Find the domain of the following function.
\[
f(x)=\frac{x+5}{x^{2}-16}
\]
Choose the correct domain below.
A. $(-\infty, 16)$ or $(16, \infty)$
B. $(-\infty,-4)$ or $(-4,4)$ or $(4, \infty)$
C. $(-\infty, 5)$ or $(5, \infty)$
D. all real numbers

Step 1 ：The function given is \(f(x)=\frac{x+5}{x^{2}-16}\).

Step 2 ：The domain of a function is the set of all possible input values (x-values) which will output real numbers.

Step 3 ：In this case, the function is a rational function, and the denominator cannot be zero.

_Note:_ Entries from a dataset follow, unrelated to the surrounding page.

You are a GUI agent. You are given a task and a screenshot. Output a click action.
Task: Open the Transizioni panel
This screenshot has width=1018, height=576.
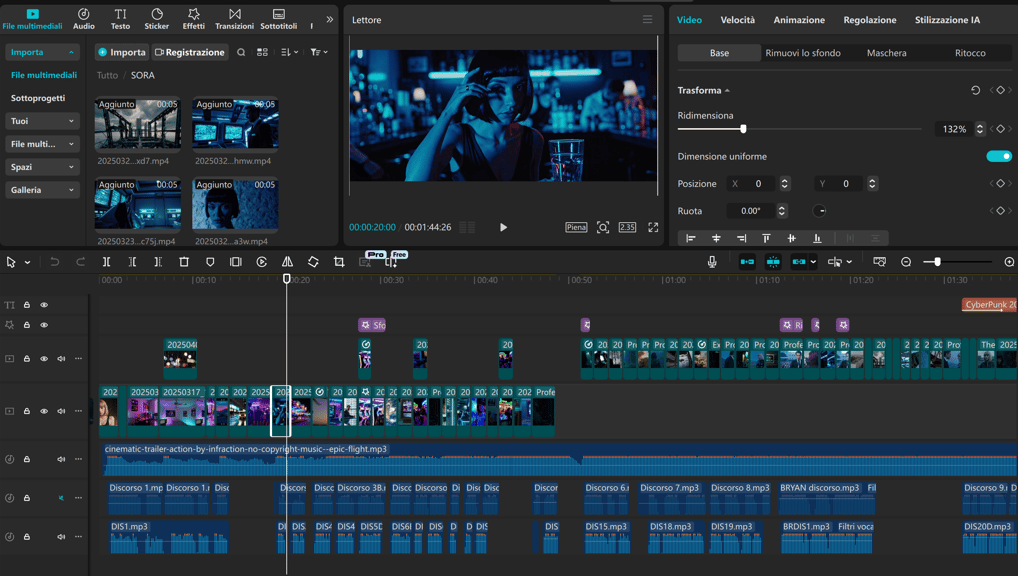234,18
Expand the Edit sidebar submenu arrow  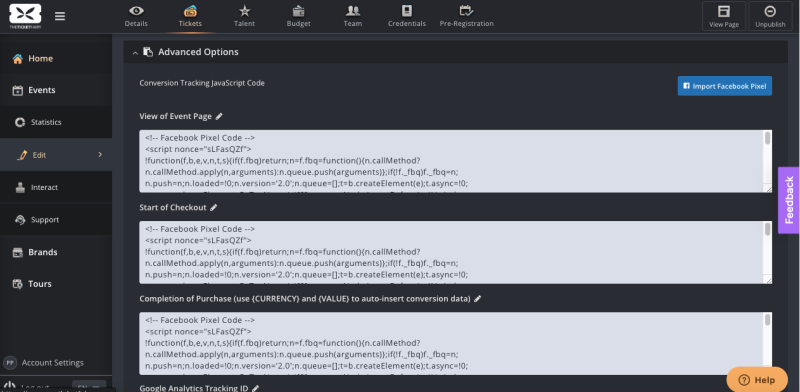(100, 154)
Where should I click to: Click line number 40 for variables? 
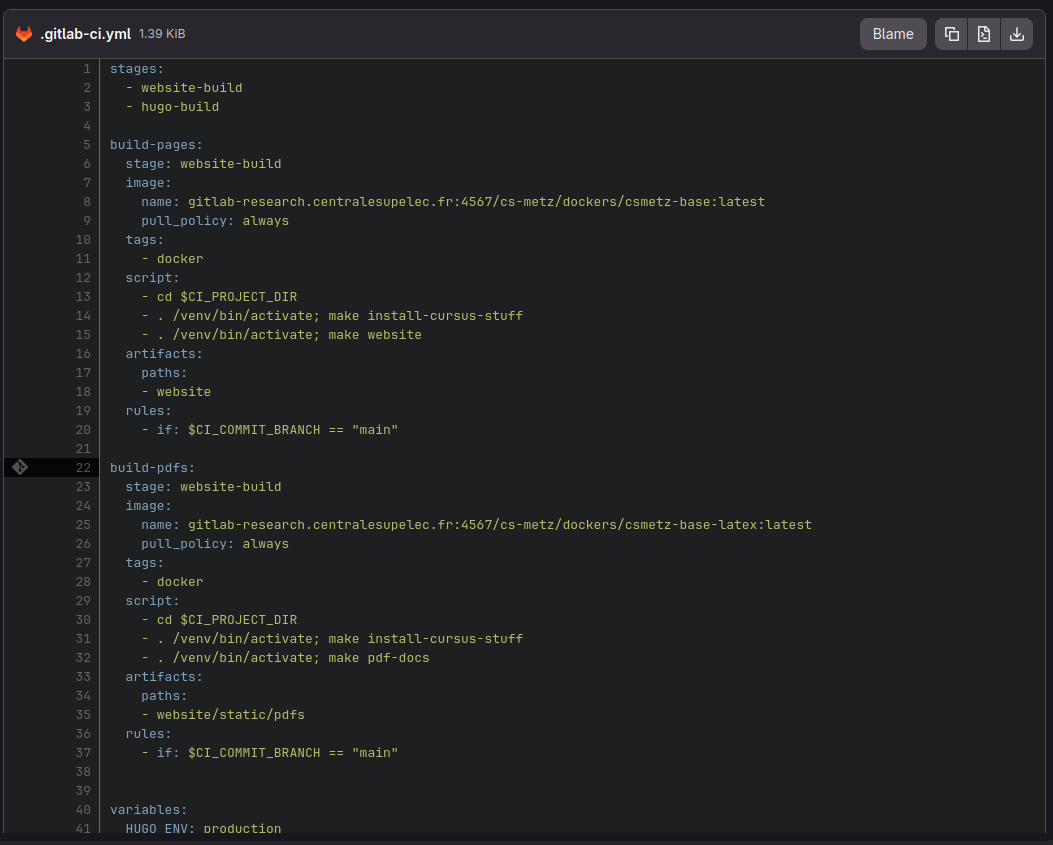click(83, 809)
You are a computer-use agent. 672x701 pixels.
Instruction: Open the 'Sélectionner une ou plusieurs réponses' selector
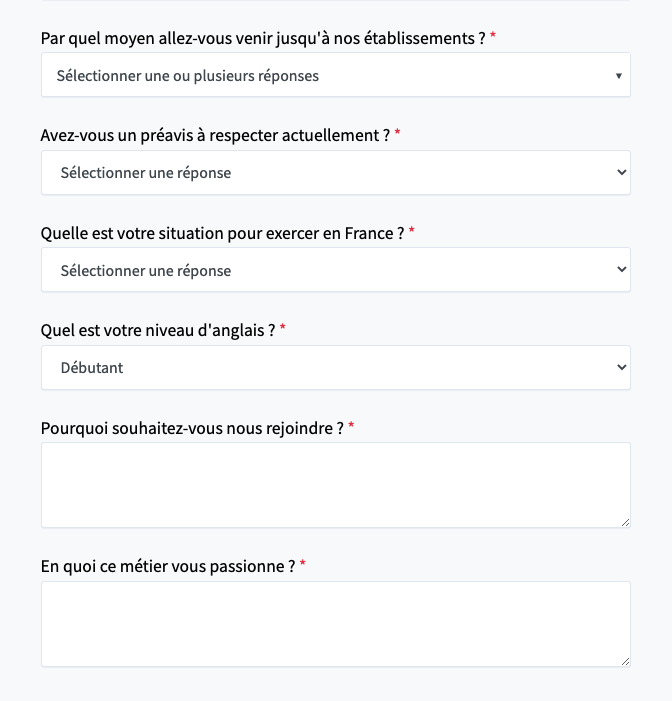click(x=336, y=75)
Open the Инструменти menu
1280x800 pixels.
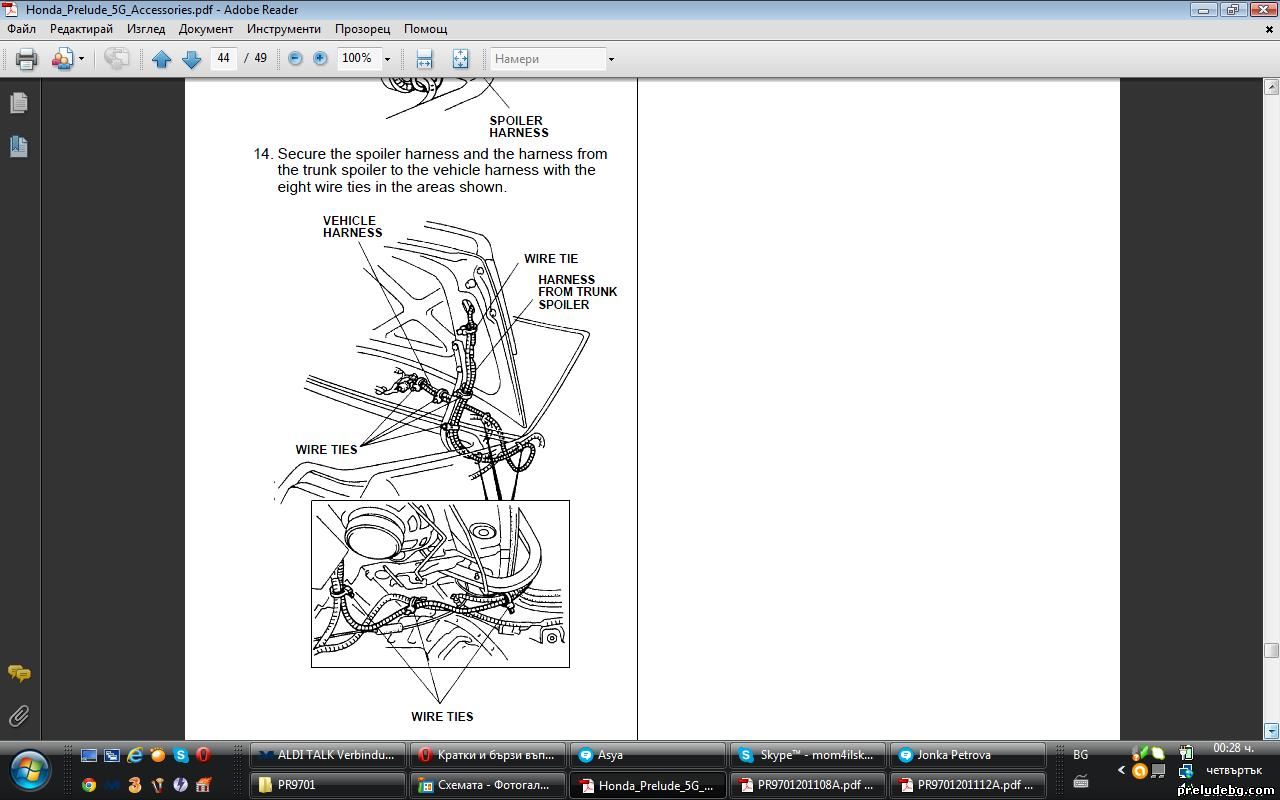pos(284,29)
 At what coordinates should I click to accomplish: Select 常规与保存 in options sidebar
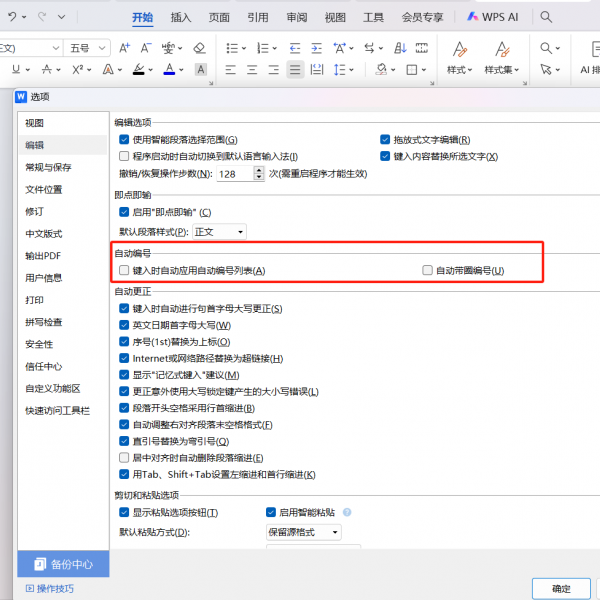[x=48, y=167]
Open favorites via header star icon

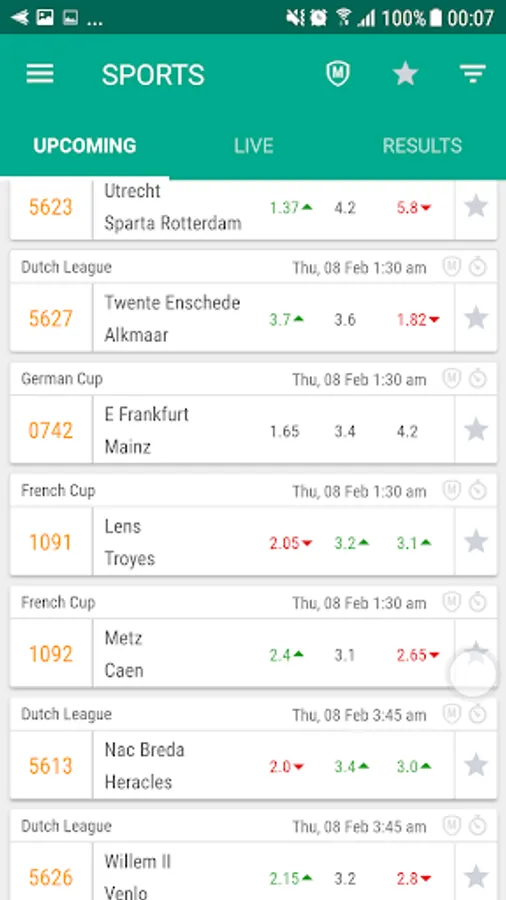[405, 74]
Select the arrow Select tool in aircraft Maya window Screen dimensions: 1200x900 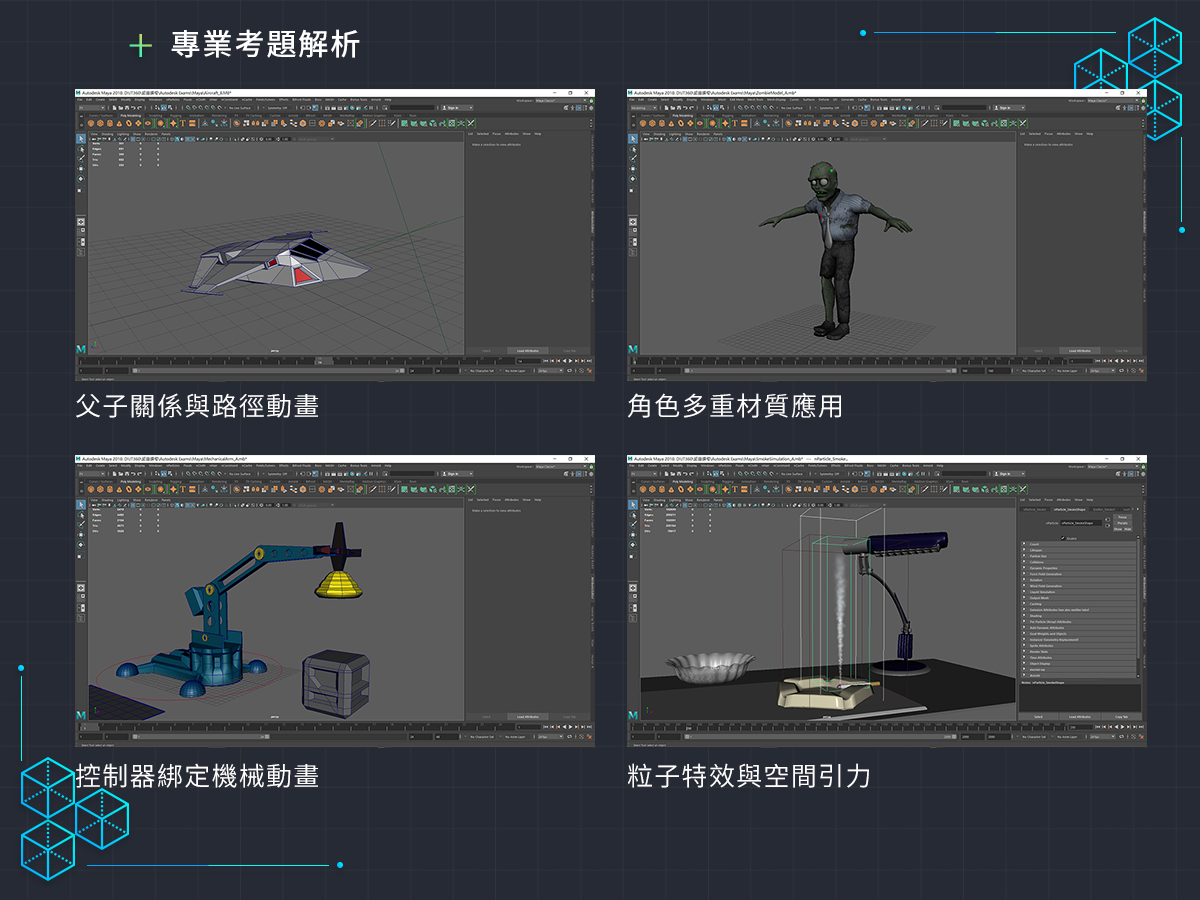click(x=82, y=138)
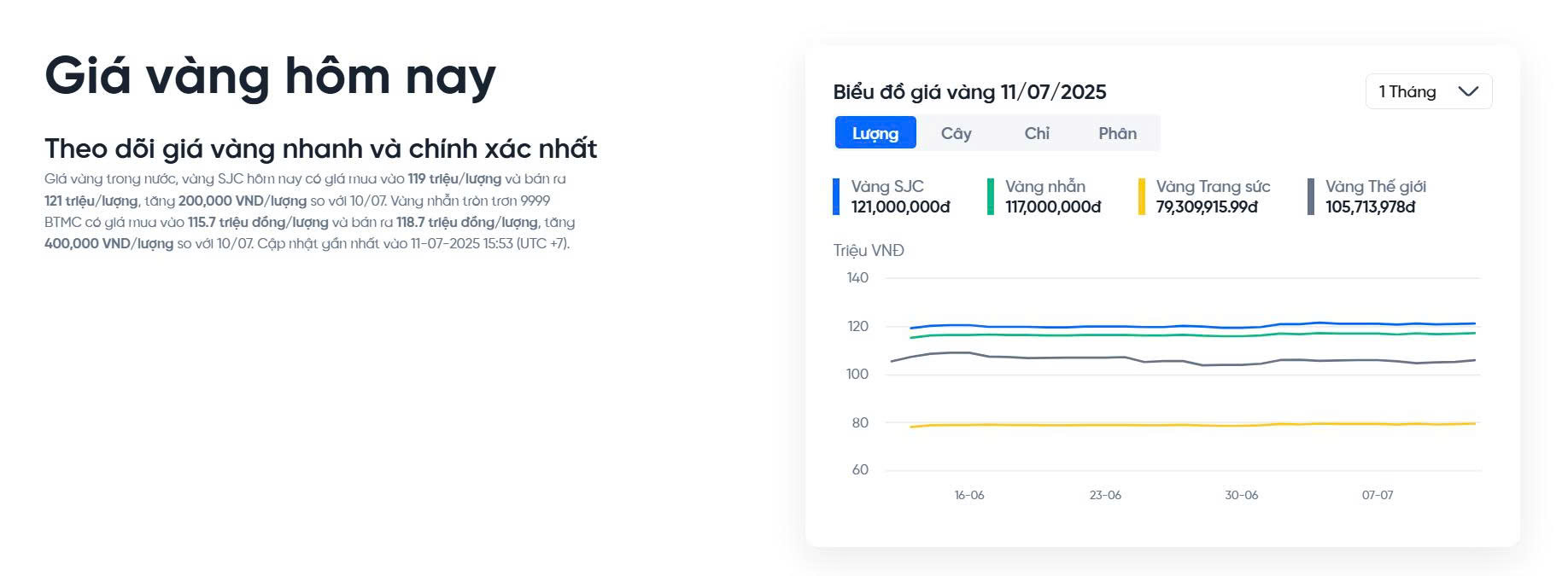Screen dimensions: 1568x576
Task: Click the Biểu đồ giá vàng chart title
Action: [969, 92]
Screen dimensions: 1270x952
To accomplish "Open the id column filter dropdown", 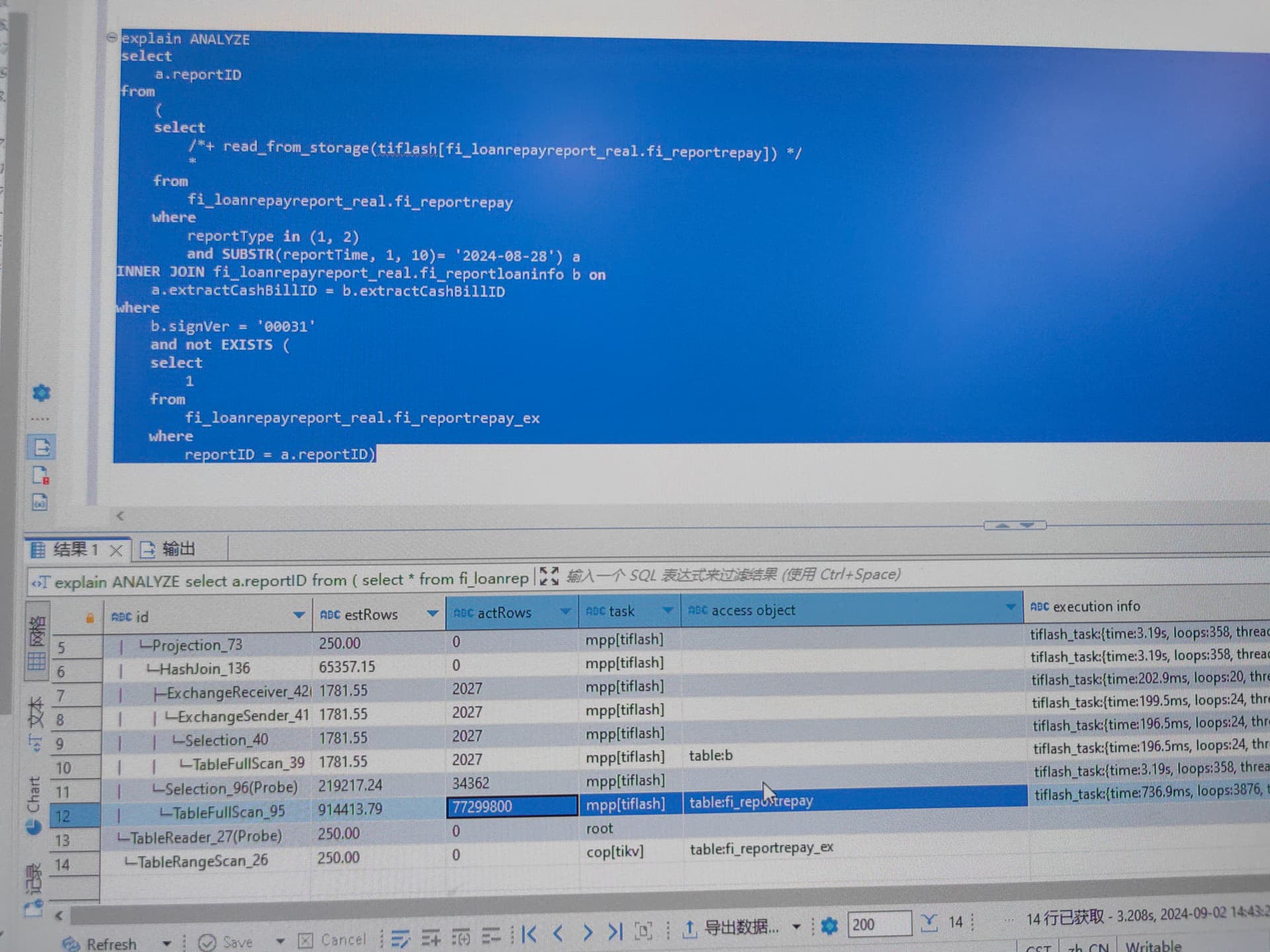I will (299, 615).
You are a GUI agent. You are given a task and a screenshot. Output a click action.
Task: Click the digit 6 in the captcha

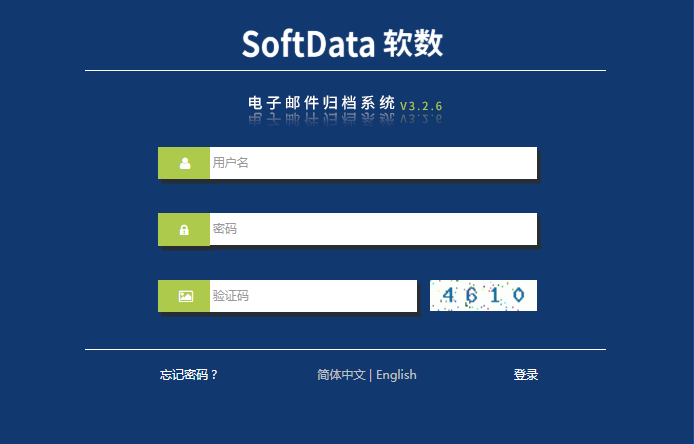point(471,296)
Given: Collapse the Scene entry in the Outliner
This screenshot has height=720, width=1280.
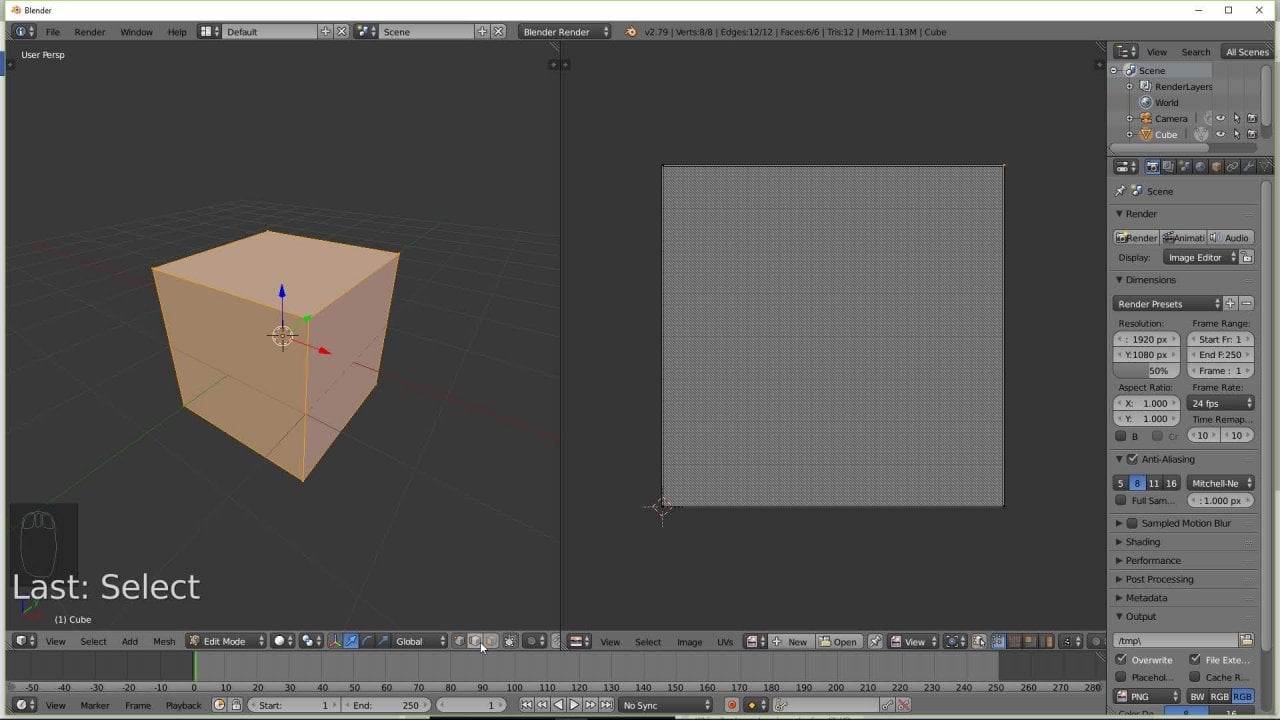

Step 4 ：Therefore, we need to find the values of x that make the denominator zero and exclude them from the domain.

Step 5 ：The denominator is \(x^{2}-16\), which can be factored into \((x-4)(x+4)\).

Step 6 ：Therefore, the values of x that make the denominator zero are 4 and -4.

Step 7 ：So, the domain of the function is all real numbers except 4 and -4.

Step 8 ：Final Answer: The correct domain is \(\boxed{(-\infty,-4) \text{ or } (-4,4) \text{ or } (4, \infty)}\).